E’ entrato in vigore alle 00,01 di lunedì 7 e sarà valido fino al 30 settembre. Il nuovo Decreto del presidente del consiglio dei ministri (Dpcm) che conferma in sostanza le norme vigenti per ridurre il contagio di Coronavirus. Presidente del Consiglio, Giuseppe Conte, ieri ha ribadito che non ci sarà più alcun lockdown generalizzato.

Tuttavia, non ci sarà neppure un allentamento delle misure di restrizione, come invece alcuni auspicavano.

Ad esempio, non sono previste riaperture, con le discoteche e gli stadi che almeno per il momento dovranno restare chiusi nonostante l’imminente inizio del campionato di Serie A.

Ovviamente resta obbligatorio indossare le mascherine nei luoghi chiusi e in ogni caso in cui non sia possibile mantenere il distanziamento minimo, così come permane il divieto di assembramento e l’obbligo del tampone per chi è stato in uno dei Paesi considerati a rischio e rientra in Italia.

C’è però una minima apertura verso le coppie in cui uno dei due partner risiede al di fuori dell’area Schengen. Il nuovo DPCM estende la possibilità di rientro anche per incontrare «la persona con cui ha una stabile relazione affettiva, anche se non convivente». Il congiunto, avremmo detto una volta.

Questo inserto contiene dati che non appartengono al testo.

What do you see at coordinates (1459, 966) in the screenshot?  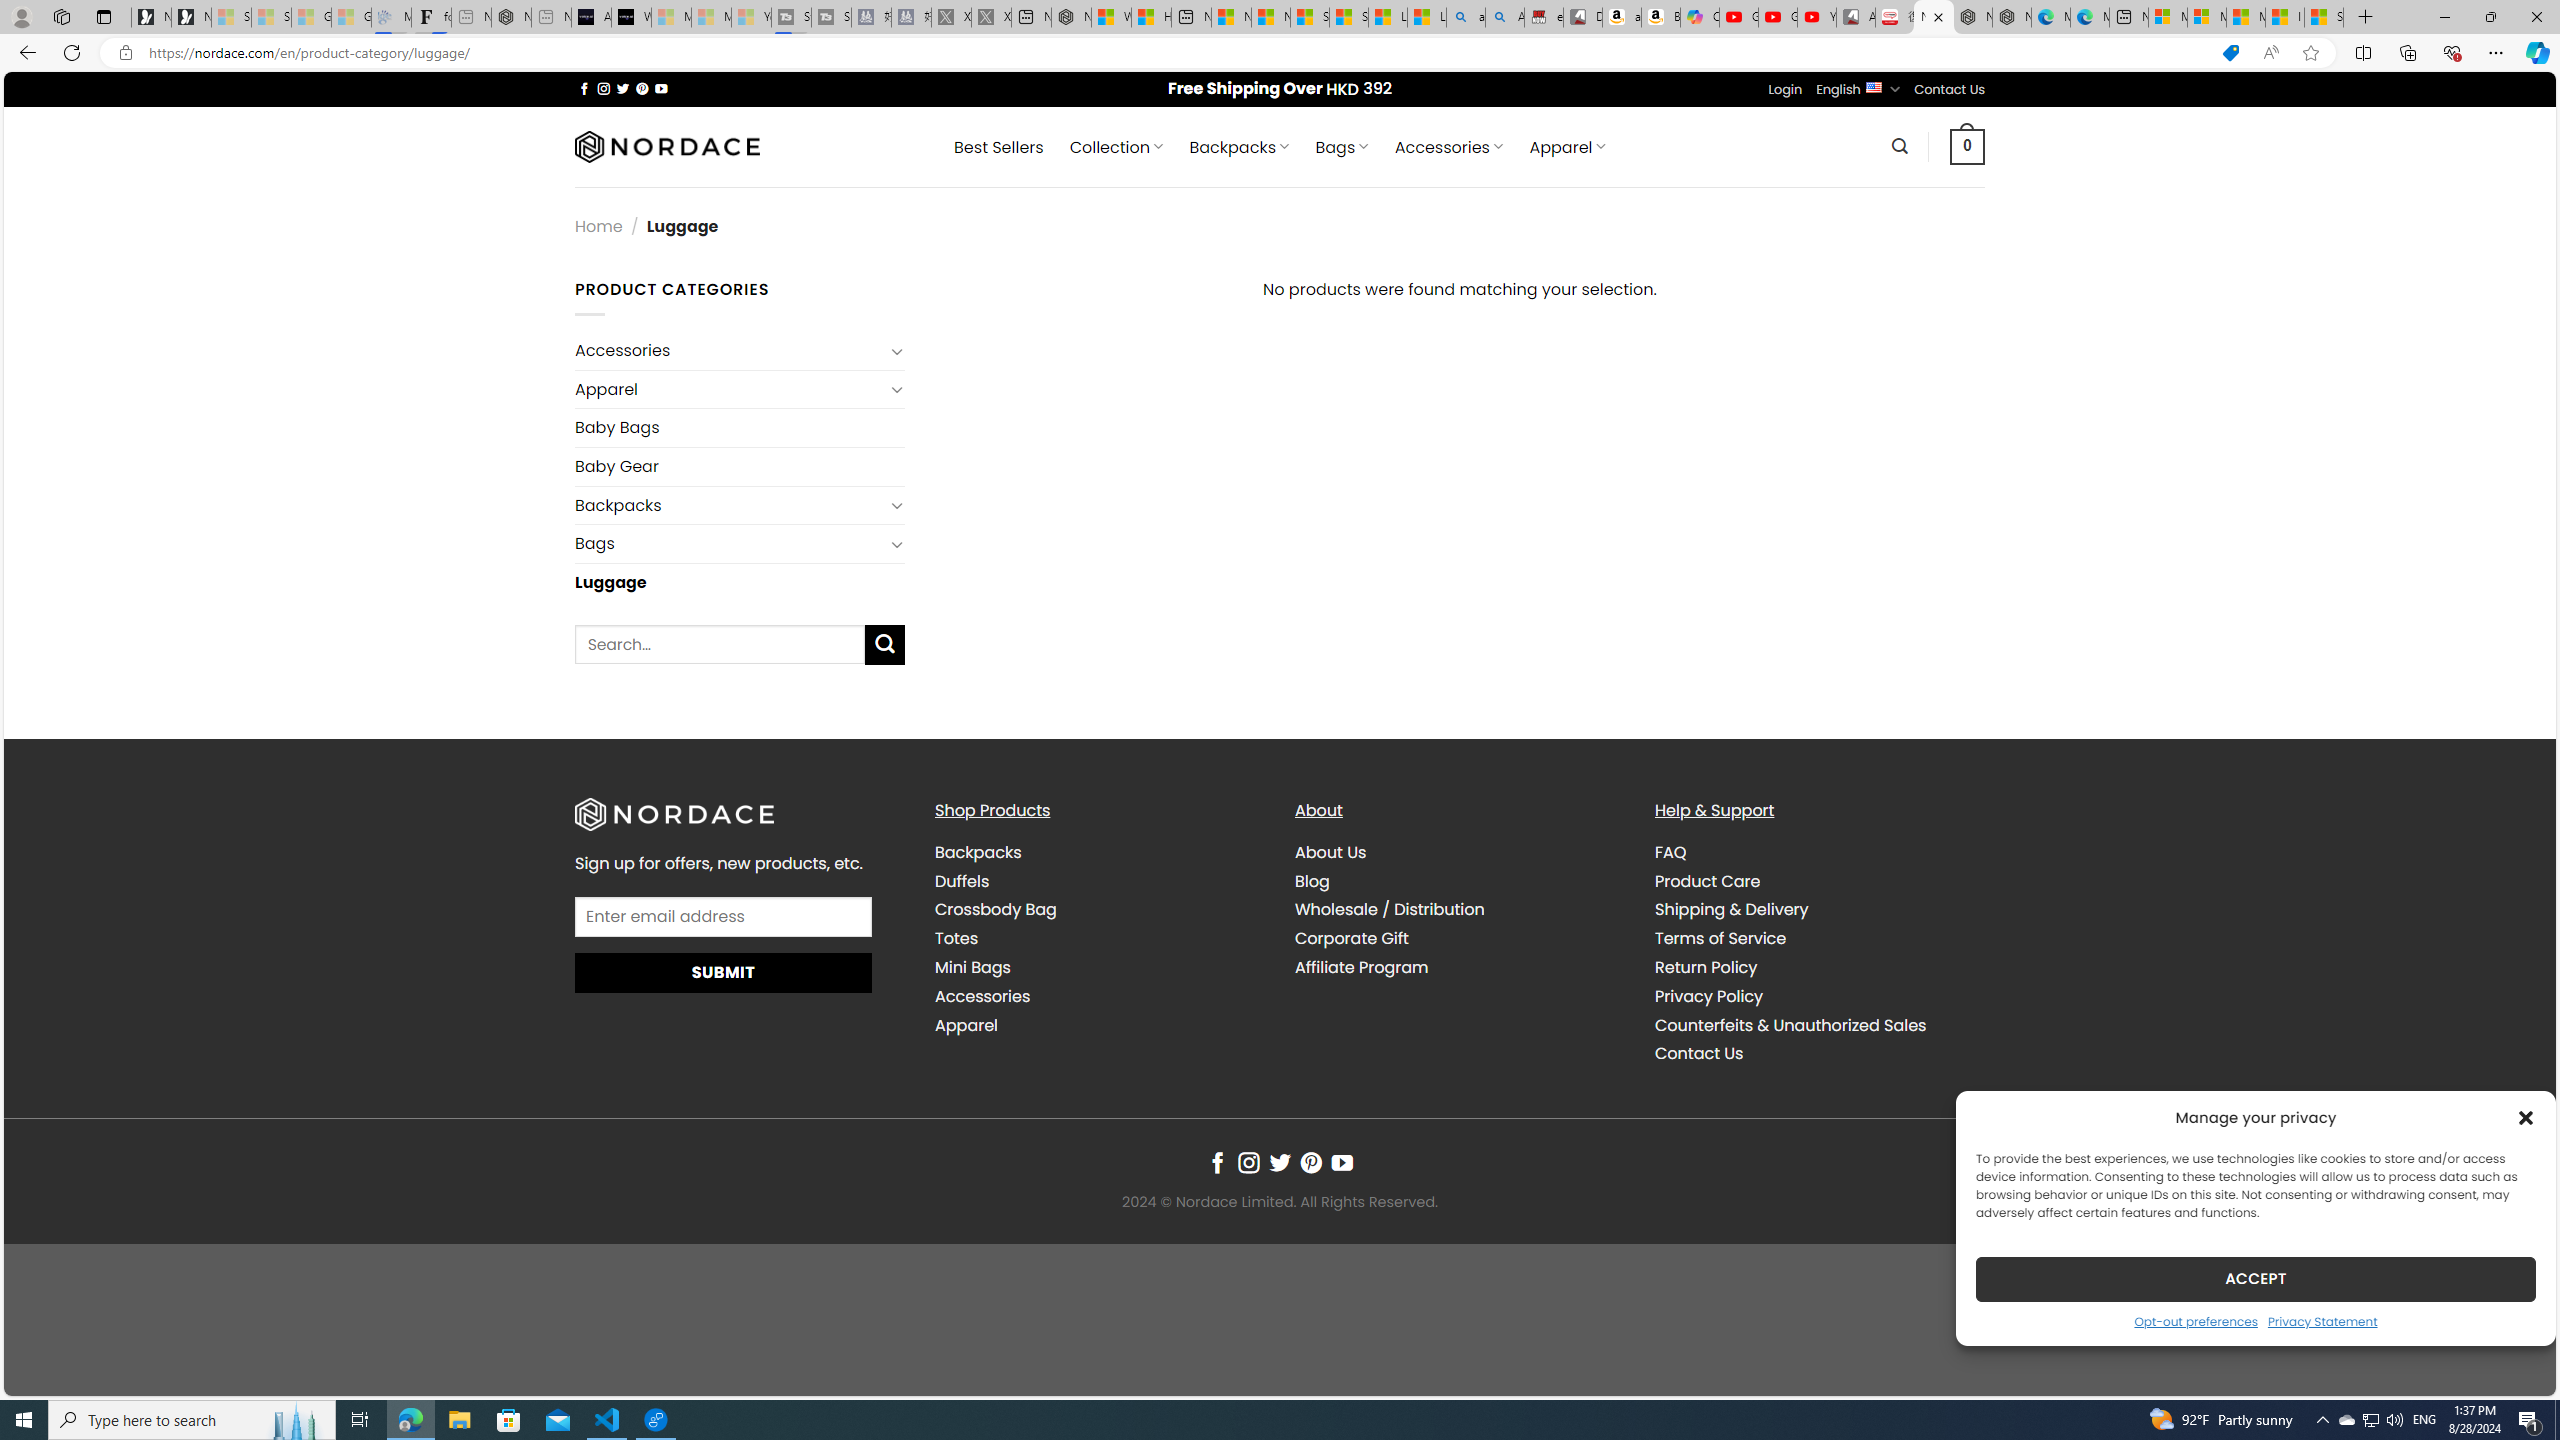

Modificate anche le norme inerenti il trasporto pubblico anche in vista della riapertura della scuola. A variare e la capienza dei mezzi di trasporto che è stata portata all’80%, sia per i posti a sedere che per quelli in piedi. Per gli scuolabus invece è possibile anche raggiungere la capienza massima ma ad una condizione, ossia che «la permanenza degli alunni nel mezzo” non sia “superiore ai 15 minuti“».